__EXCERPTED PASSAGE__
= = =

Australia Day Honours 2024: Community at the heart of Dr Virginia Longley’s five-decade career in health
Denmark GP Dr Virginia Longley believes her inclusion on the Australia Day honours list reflects her willingness to contribute to communities in the best way she knows how.
Dr Longley, who has been a GP in Denmark for more than two decades, is included on the list as the recipient of a Medal of the Order of Australia.
Just like so many other recipients of the medal before her, the 75-year-old was surprised when she was informed the honour would be coming her way.
“First I got a phone call and then I got a letter and thought to myself, are they having me on?” she said.
“It seemed to be real so I answered their questions.
“It’s a huge honour, obviously as doctors we do what we can to serve our communities and to be recognised for that is a great honour.”
The importance of community resonates throughout Dr Longley’s memories of her more than 50-year career as a doctor.
Whether reflecting on her time at Sir Charles Gairdner Hospital or as a GP at the Aboriginal Medical Service in East Perth, Spearwood, Walpole or Denmark, it is the relationships she has built that stand out.
“I’m not a great one for going and playing bowls or doing this or doing that,” Dr Longley said.
“I’m quite content within myself, but I like to be part of the community giving using the skills I have.”
She has always been one to go the extra mile for the patients within her communities.
Sometimes that would mean treating someone who has knocked on the front door of her home.
I’m quite content within myself, but I like to be part of the community giving using the skills I have.
Plenty of other times it has meant taking time with a patient instead of keeping them to just 10 minutes.
One time it involved completing a goat castration that had gone wrong.
“In the Croatian community, my one big memory is somebody knocking on my door saying ‘doctor, doctor, you have to come something is really badly wrong’,” Dr Longley said.
“This young Croatian man had tried to castrate his goat with a piece of string and failed — it was in agony and I got really cross, but I put the goat on the kitchen table and finished it for them, then sowed him up, then he stomped off going ‘hmmph’.
“Anyway, about six weeks later, they invited me to a barbecue and said goat was on the menu — it was just part of what happened.”
Dr Longley moved south to Denmark in 2003 when she accepted roles as a GP in nearby Walpole, which she was headhunted for by Silver Chain.
She spent 10 years working half the week in Walpole and the other half in Denmark before her semi-retirement in 2013.
“I had a very wonderful time in Walpole,” she said.
“I loved the people of Walpole and it is a really lovely little community.”
Since then, she has continued to work at Denmark Family Practice and as an emergency doctor at Denmark Health Service.
More recently she has managed to overcome a “stumbling block and another little mountain to climb” after waking up paralysed from a back fusion in May.
She said she was getting closer to walking without aid again and that she had been determined to return to part-time work at the practice.

= = =

__WORK ORDER 1__
According to the article on Dr Virginia Longley's Australia Day honour, in what year did she move south to Denmark?
__WORK ORDER 2__
Retype everything in the article on Dr Virginia Longley's Australia Day honour from "Whether reflecting on" down to "of her home.".

__GIVEN ENTRIES__
= = =

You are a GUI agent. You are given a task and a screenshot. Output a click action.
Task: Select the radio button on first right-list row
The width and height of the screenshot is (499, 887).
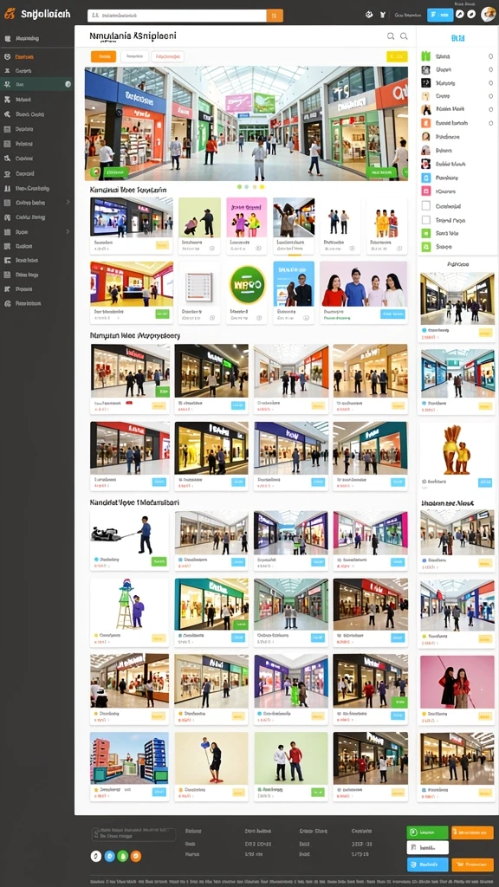[490, 56]
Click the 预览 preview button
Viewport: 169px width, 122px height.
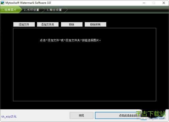point(81,115)
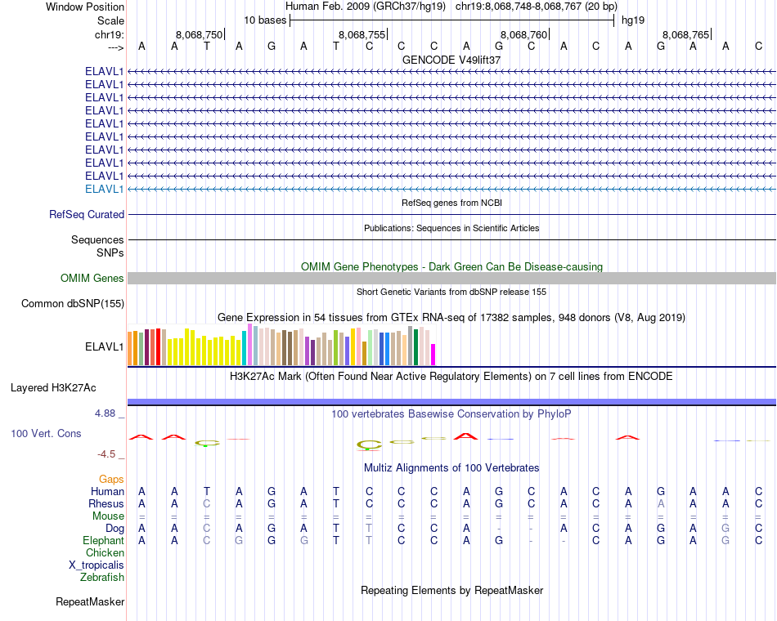Click the large olive C conservation logo letter
The image size is (777, 621).
pyautogui.click(x=369, y=445)
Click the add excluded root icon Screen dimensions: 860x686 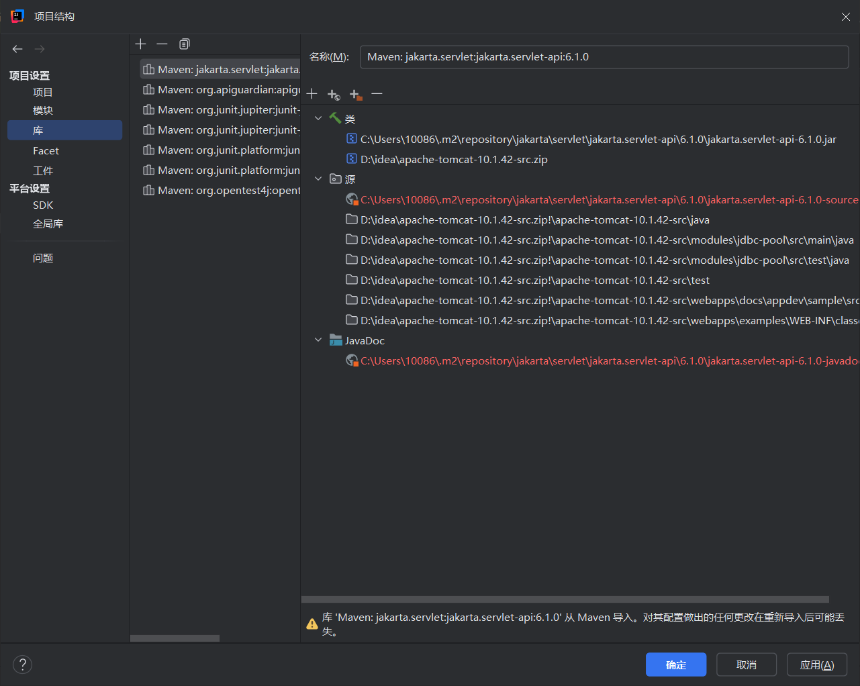coord(356,95)
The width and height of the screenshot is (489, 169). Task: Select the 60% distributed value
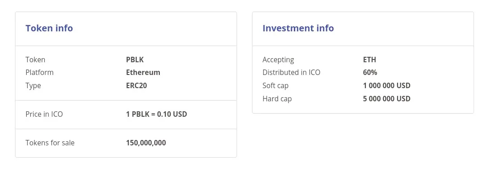[x=370, y=72]
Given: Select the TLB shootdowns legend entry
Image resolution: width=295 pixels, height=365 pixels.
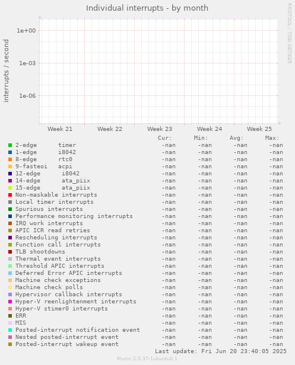Looking at the screenshot, I should [x=40, y=252].
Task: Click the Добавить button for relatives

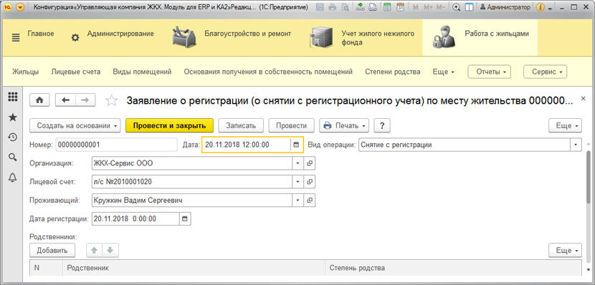Action: pyautogui.click(x=52, y=250)
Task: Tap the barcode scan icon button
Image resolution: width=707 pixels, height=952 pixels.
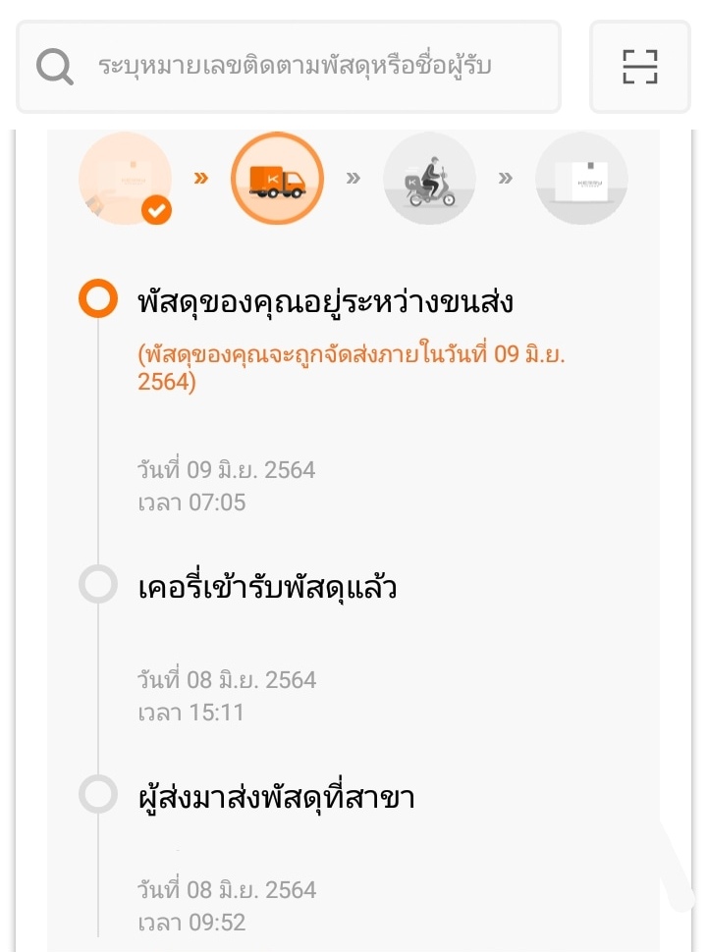Action: coord(640,67)
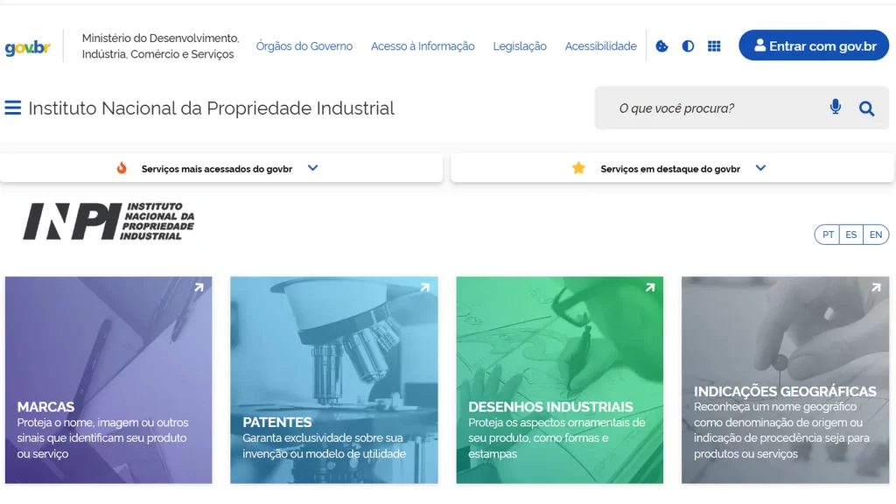Click Entrar com gov.br button
Image resolution: width=896 pixels, height=504 pixels.
click(x=814, y=46)
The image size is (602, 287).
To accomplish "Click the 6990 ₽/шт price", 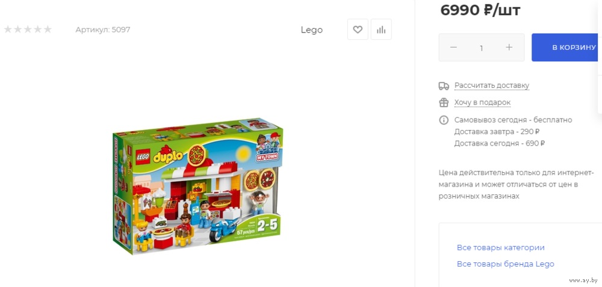I will [x=480, y=10].

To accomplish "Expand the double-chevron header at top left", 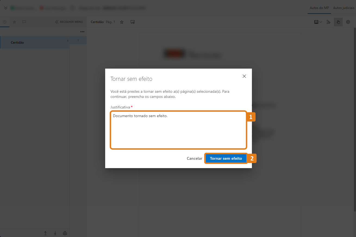I will click(x=6, y=8).
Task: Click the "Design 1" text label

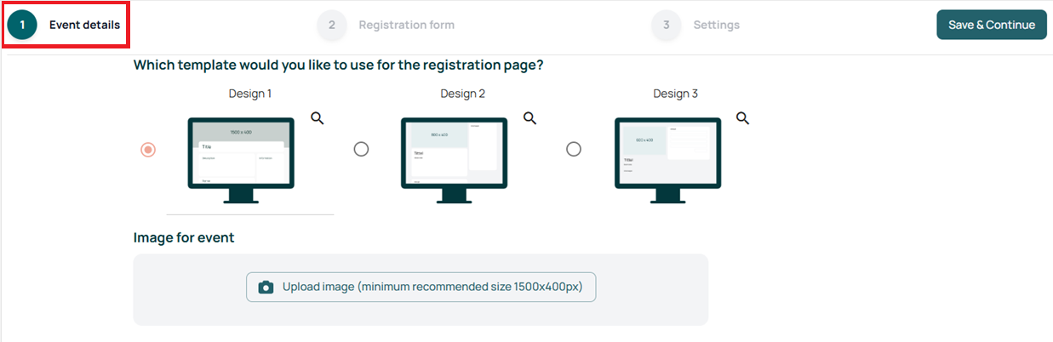Action: (250, 94)
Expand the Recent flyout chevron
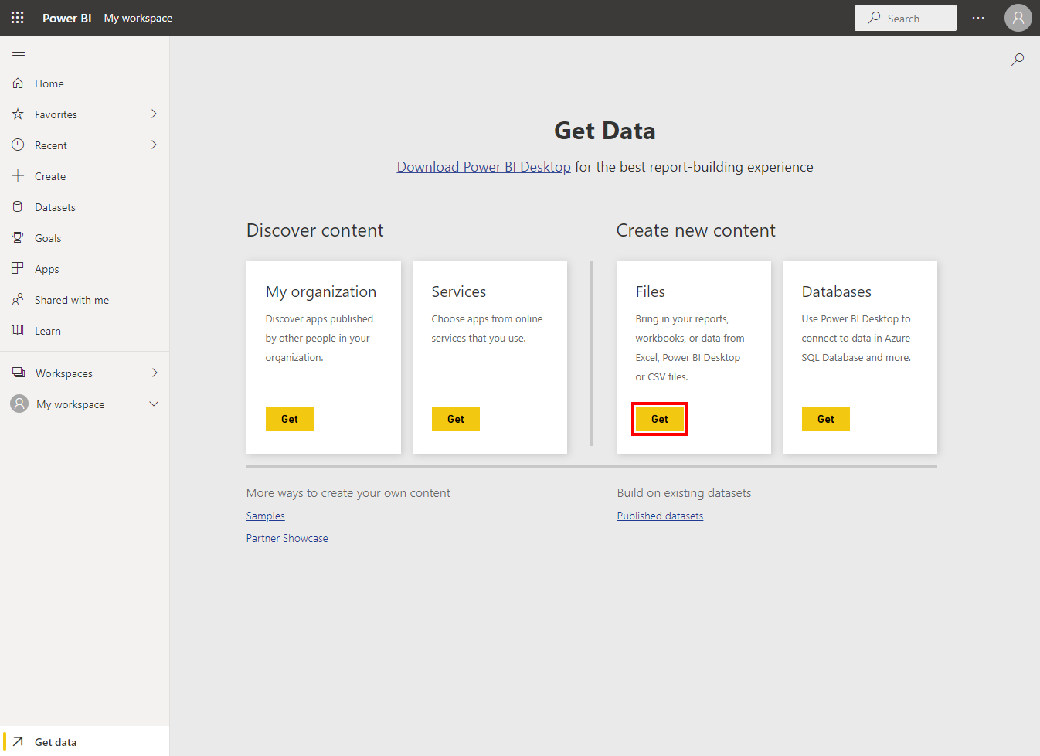The height and width of the screenshot is (756, 1040). pos(154,145)
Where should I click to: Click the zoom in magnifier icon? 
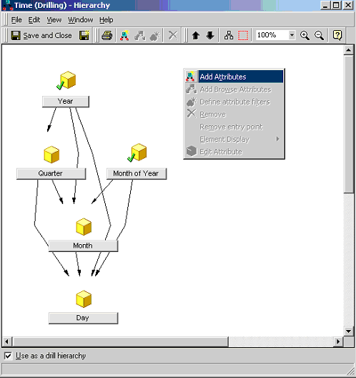(x=305, y=36)
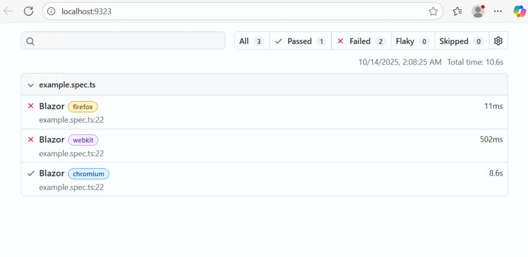This screenshot has height=257, width=528.
Task: Focus the test search input field
Action: 123,41
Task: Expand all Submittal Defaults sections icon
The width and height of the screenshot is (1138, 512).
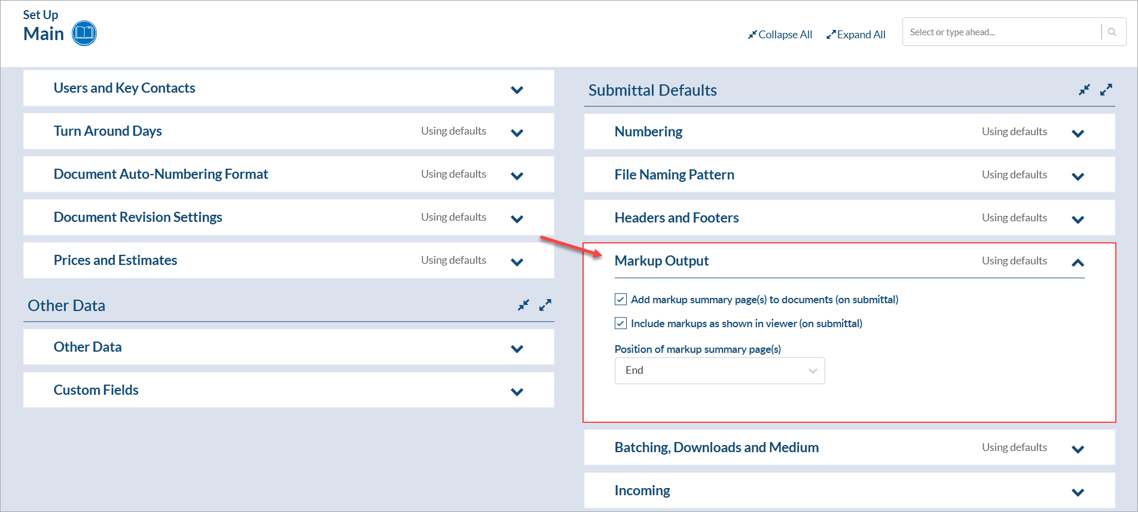Action: point(1106,90)
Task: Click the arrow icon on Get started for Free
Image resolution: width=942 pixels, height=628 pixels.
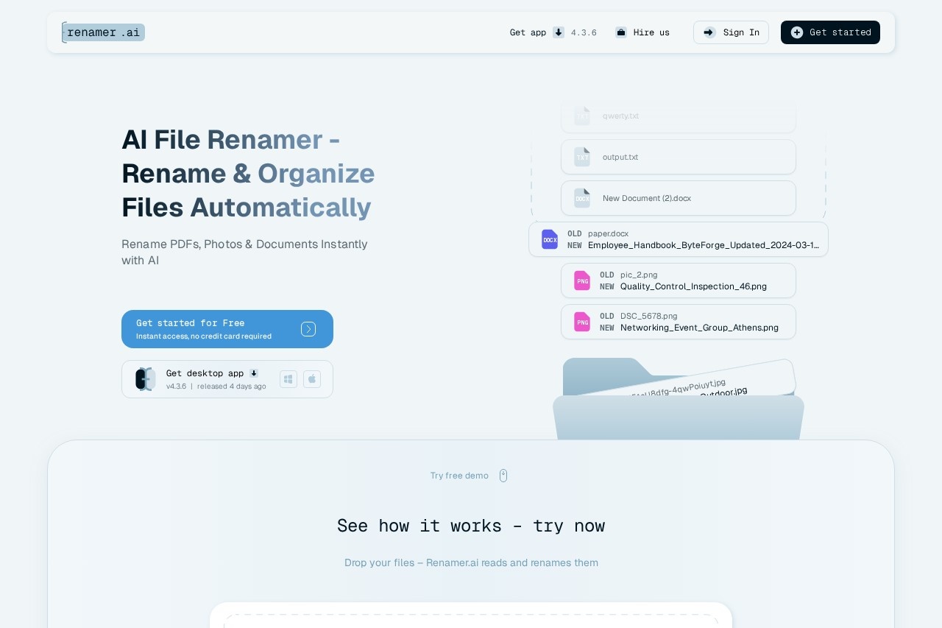Action: [308, 329]
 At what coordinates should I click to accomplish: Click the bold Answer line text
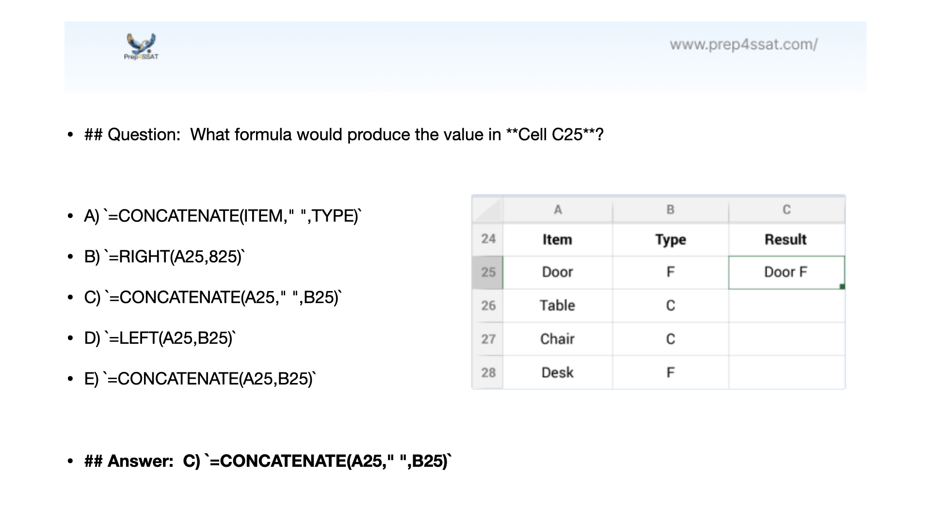tap(268, 461)
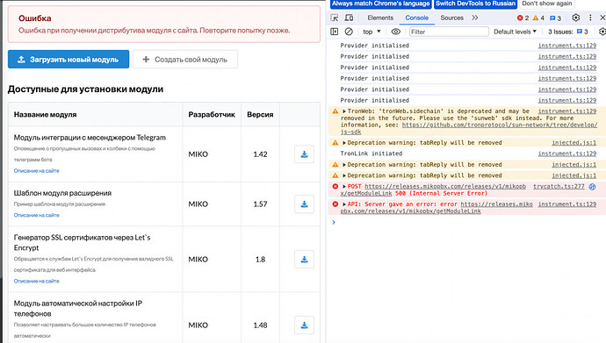Expand the POST getModuleLink error entry
The image size is (606, 343).
344,186
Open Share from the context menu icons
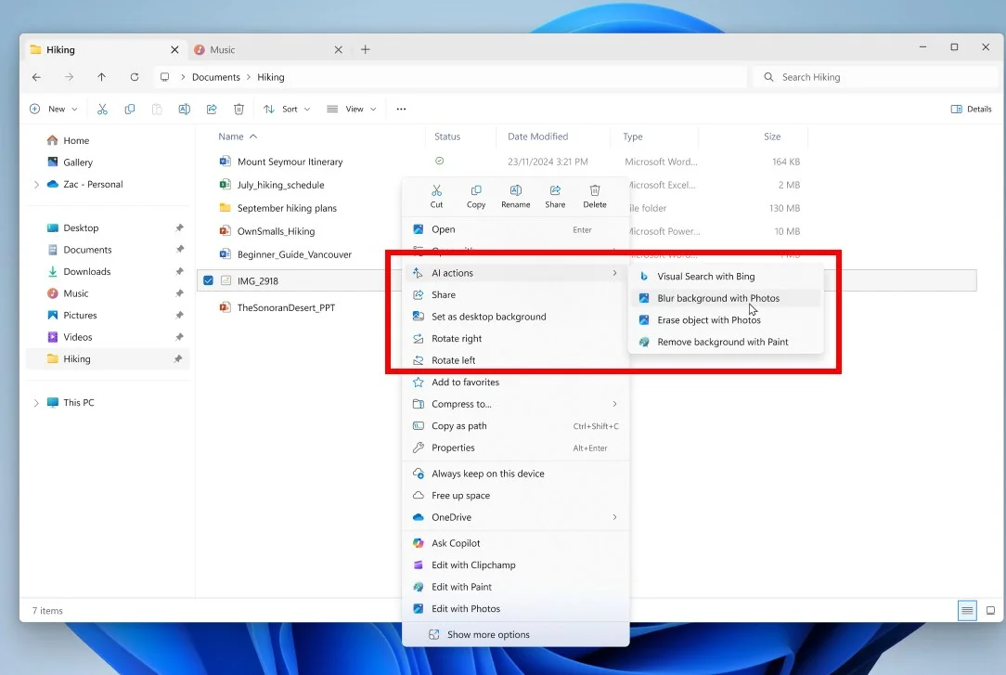Viewport: 1006px width, 675px height. click(555, 196)
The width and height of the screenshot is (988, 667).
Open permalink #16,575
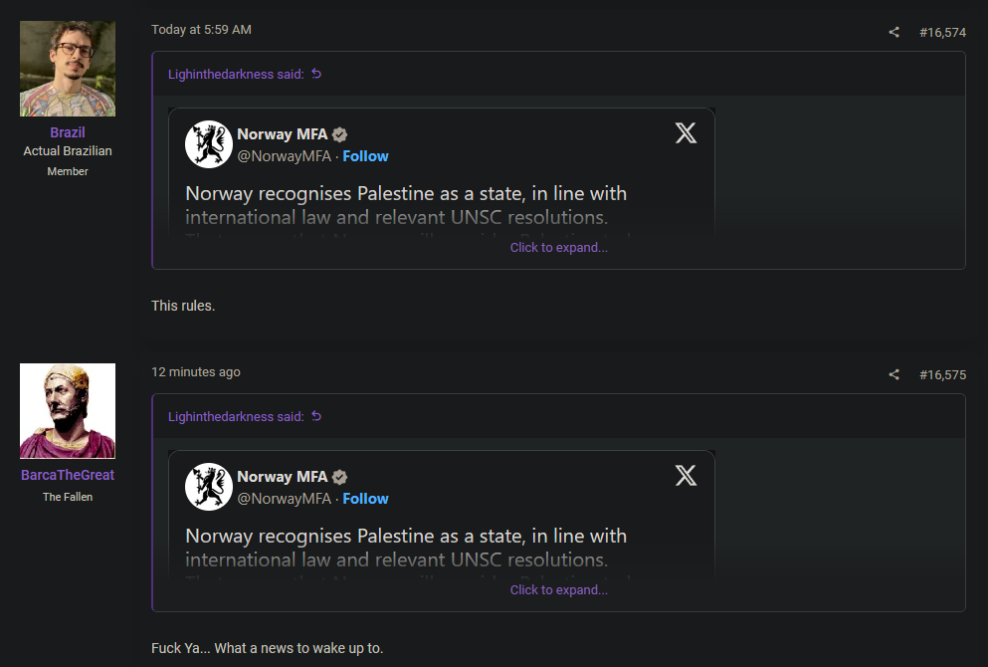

= = =

__WRITTEN REPLY 1__
2003

__WRITTEN REPLY 2__
Whether reflecting on her time at Sir Charles Gairdner Hospital or as a GP at the Aboriginal Medical Service in East Perth, Spearwood, Walpole or Denmark, it is the relationships she has built that stand out.
“I’m not a great one for going and playing bowls or doing this or doing that,” Dr Longley said.
“I’m quite content within myself, but I like to be part of the community giving using the skills I have.”
She has always been one to go the extra mile for the patients within her communities.
Sometimes that would mean treating someone who has knocked on the front door of her home.